# Excerpted text
-- begin --
Leash aggression is NOT unusual. His responding to the choke makes me wonder how much is actually aggression and how much is learned behavior. But please do not ever hand your dog off to someone. Had he flipped at her choking up on him, you would have seriously risked things being worse AND him fearing strangers.
I work on serious distractions at home once a dog is taught "leave it" and "look at me." I have had people bring bitches in heat over, bounce balls, throw meat next to the dog. Once you have that brain path totally locked into responding to the commands, it does help it transfer to situations away from home. Next I'd work just in front of YOUR house with people you know to use as training. That way can do it over and over and over til he gets bored with flipping and being made to ignore.
Most of my dogs and rehab rescues, once taught "leave it" and "look at me" solid, 100 percent, at home, can be stopped before they escalate on walks and around other dogs. Remember, my breed is Rottweilers. Rottweilers who are German working lines. So while I totally GET it is distressing, but you have the option of picking his butt up at least
I sincerely would even consider adding a head collar to his leash or a basket muzzle. Some dogs, once they KNOW they cannot do anything, will give over and let YOU be in charge and protect them.
-- end --
# Data rows
-- begin --
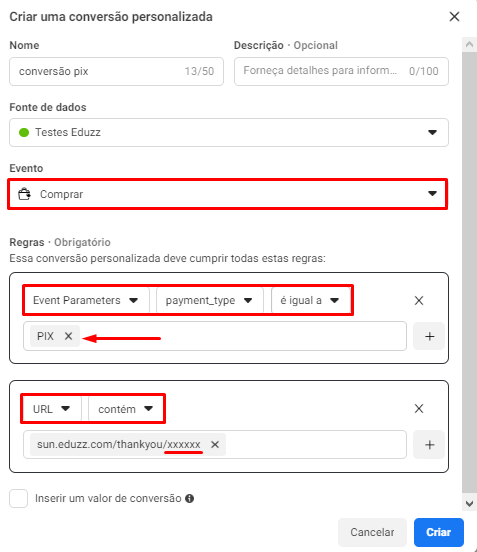Remove the sun.eduzz.com URL tag

coord(215,445)
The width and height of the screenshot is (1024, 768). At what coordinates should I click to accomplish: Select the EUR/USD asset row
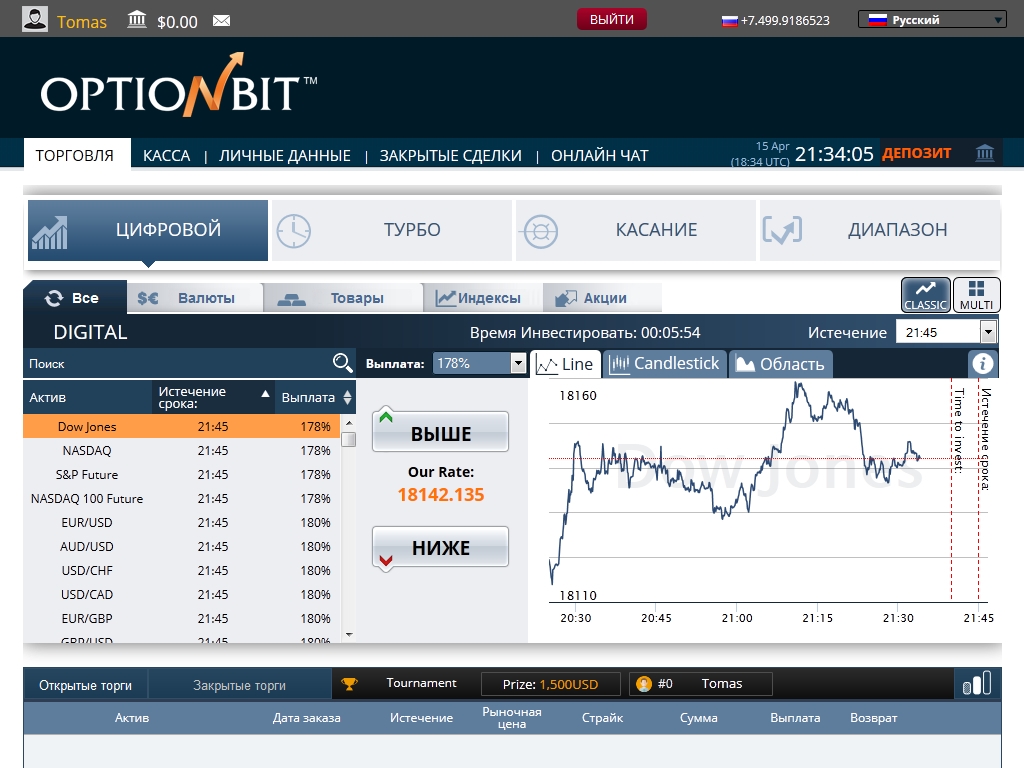(x=87, y=523)
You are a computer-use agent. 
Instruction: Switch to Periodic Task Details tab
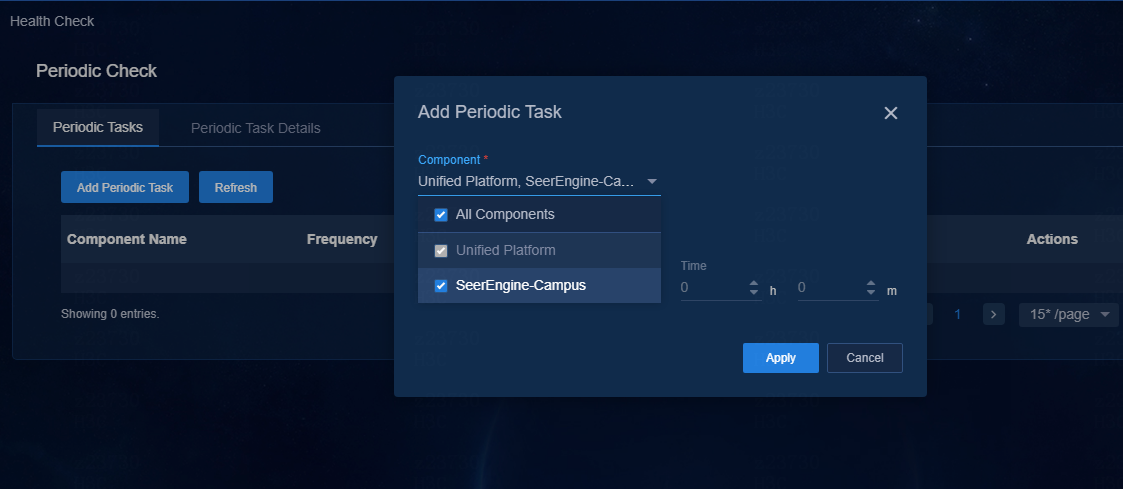point(256,128)
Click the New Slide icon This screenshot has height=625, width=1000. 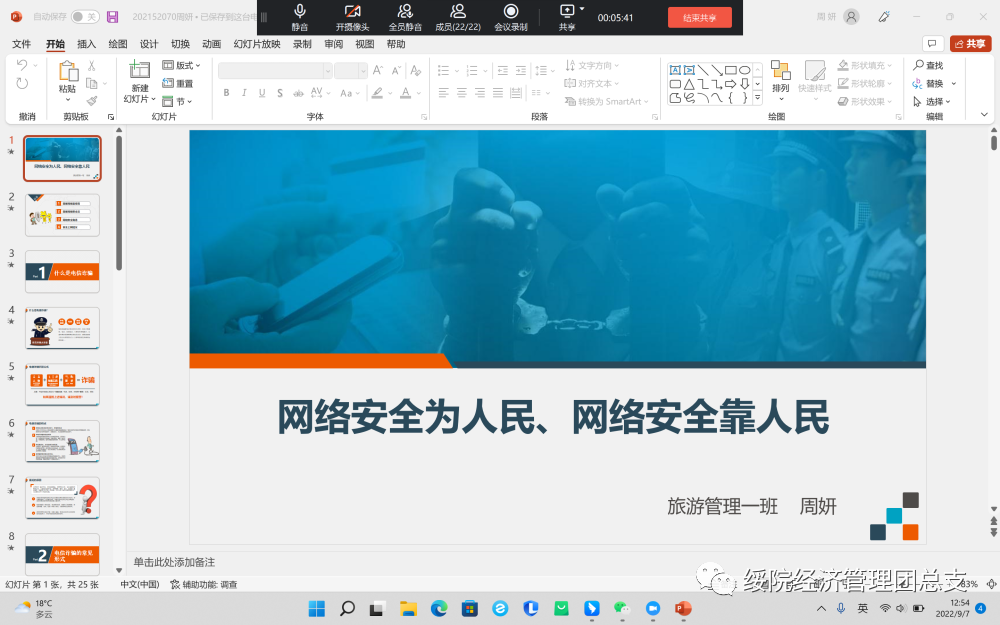[138, 72]
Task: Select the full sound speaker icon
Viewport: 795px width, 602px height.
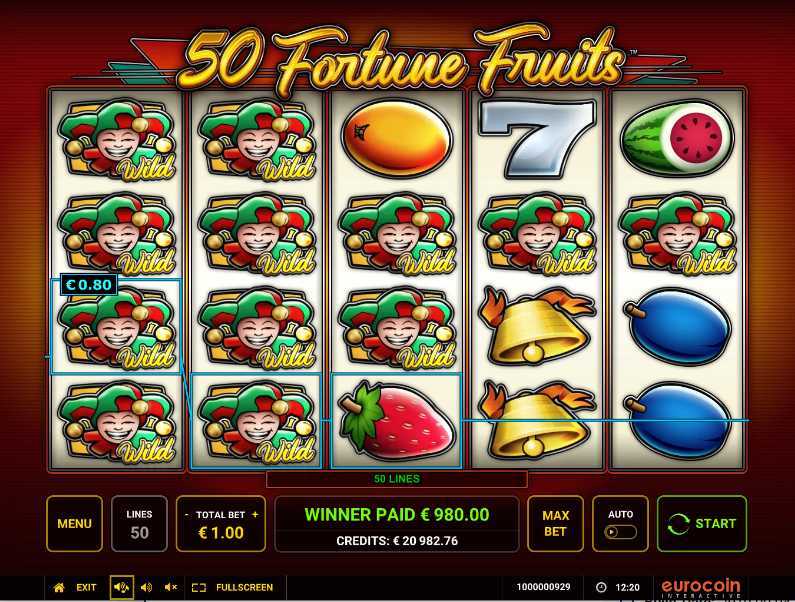Action: pyautogui.click(x=122, y=587)
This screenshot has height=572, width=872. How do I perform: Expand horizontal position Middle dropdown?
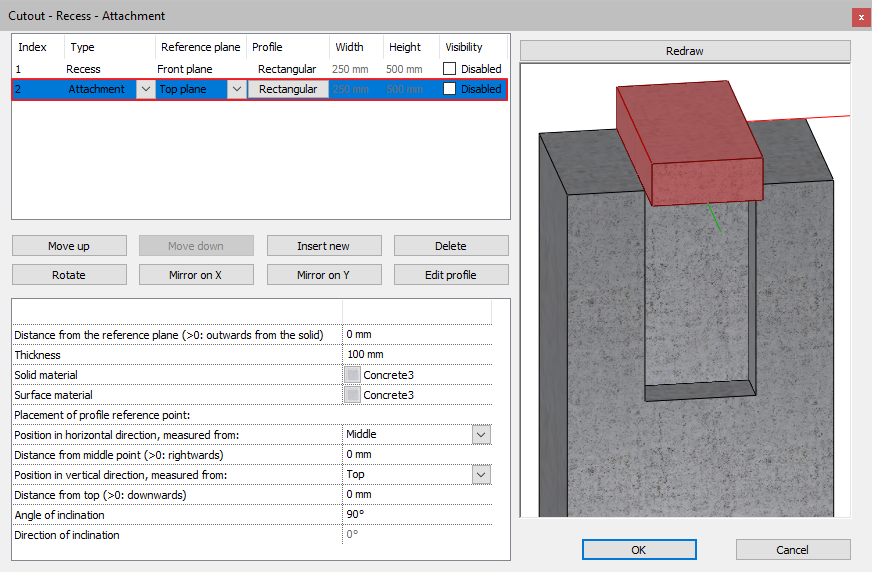(x=481, y=435)
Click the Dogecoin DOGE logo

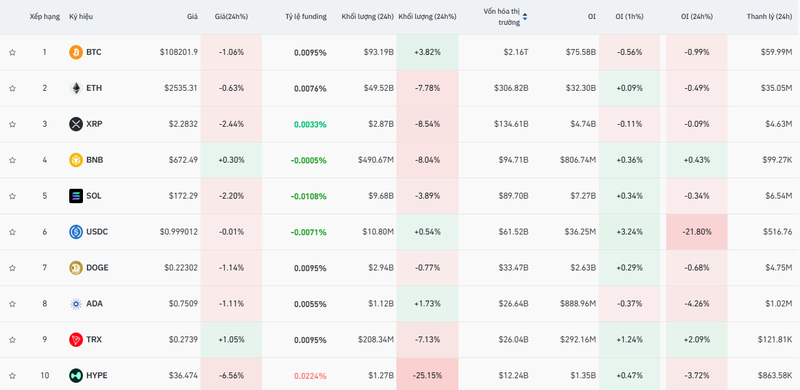(x=76, y=267)
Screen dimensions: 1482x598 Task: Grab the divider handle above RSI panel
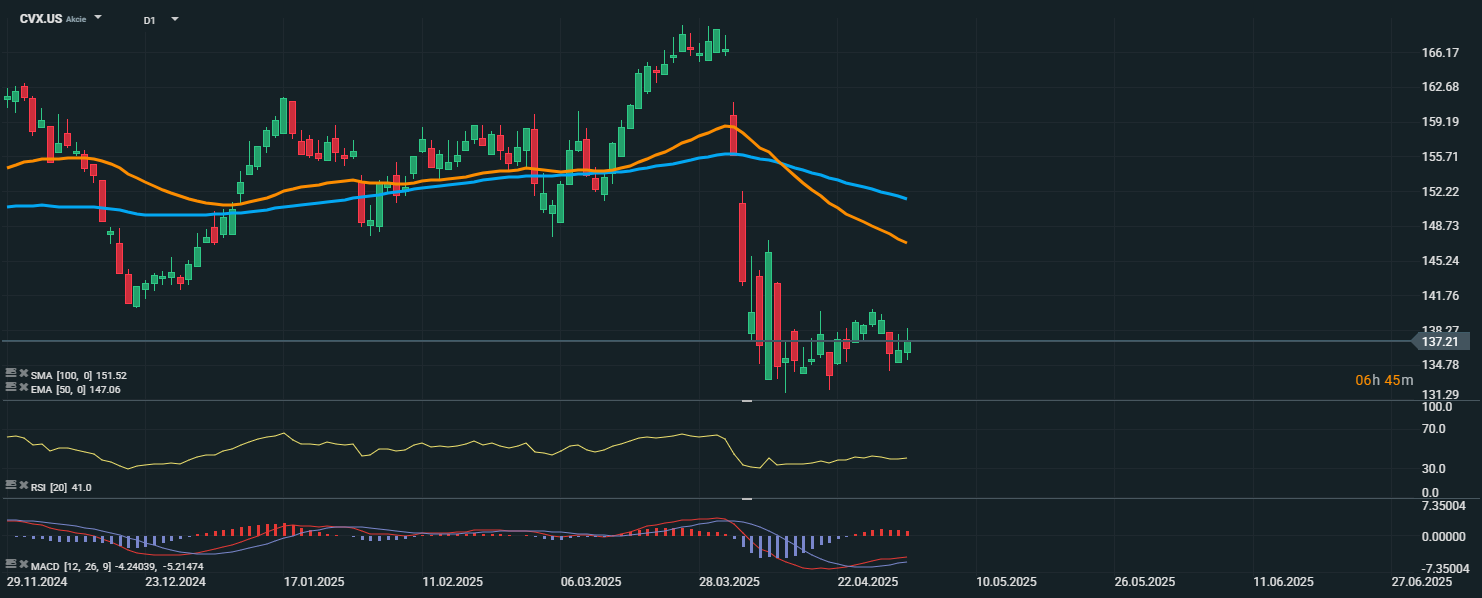(746, 401)
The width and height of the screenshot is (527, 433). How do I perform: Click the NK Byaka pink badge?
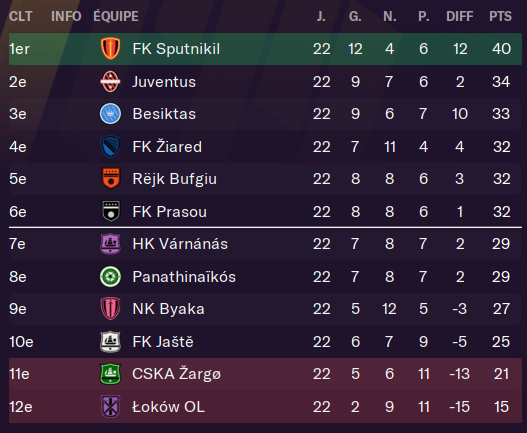[x=110, y=309]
-- end --
# Exercise set
a: Repeat the text on leash aggression word for word, from "Leash aggression is" to "made to ignore.".
b: Pick up the text on leash aggression after its final sentence and continue writing it.
The data above is separate material from the text on leash aggression.

# Task-by-task results
a:
Leash aggression is NOT unusual. His responding to the choke makes me wonder how much is actually aggression and how much is learned behavior. But please do not ever hand your dog off to someone. Had he flipped at her choking up on him, you would have seriously risked things being worse AND him fearing strangers.
I work on serious distractions at home once a dog is taught "leave it" and "look at me." I have had people bring bitches in heat over, bounce balls, throw meat next to the dog. Once you have that brain path totally locked into responding to the commands, it does help it transfer to situations away from home. Next I'd work just in front of YOUR house with people you know to use as training. That way can do it over and over and over til he gets bored with flipping and being made to ignore.

b:
Kathy has some pretty clear instructions also:
http://www.paw-rescue.org/PAW/PETTIPS/DogTip_AggressionToApproachingDogsAndPeople.php#s2
Aggression toward Passing Dogs
The focused attention exercise, developed by expert trainer Linda Newsome, is ideal for handling your dog around other dogs. You teach the exercise first in other settings, but soon will be able to use it anywhere and know that you can keep your dog's attention on you and off anything else. It's a humane way to be in complete control of your dog-especially when combined with a head halter until the dog is totally reliable.
The first requirement for using the focused attention exercise is to find a setting where you can provide your dog with a safe personal space. Don't ask your dog to give you full attention and ignore everything around the two of you unless it is safe to do so. Part of what makes this work is for you to become someone the dog can trust to look out for safety. A dog whose experience builds the expectation of having to always be on guard has good reason to be aggressive. To resolve this problem in your dog, you'll have to take over the job of safety officer.
Have treats on your person (later you may use a toy instead, but it helps to start with tiny, tempting treats - lots of tiny pieces), but keep them out of the dog's sight. To initiate the attention sequence, say "[Dog's Name]!" and YOU MOVE ABRUPTLY away. If you want to say "heel" or "come" or "front" or "by me," that's fine too. The main thing is, say the dog's name - this is going to become the cue for the dog to give you eye contact - and then MOVE.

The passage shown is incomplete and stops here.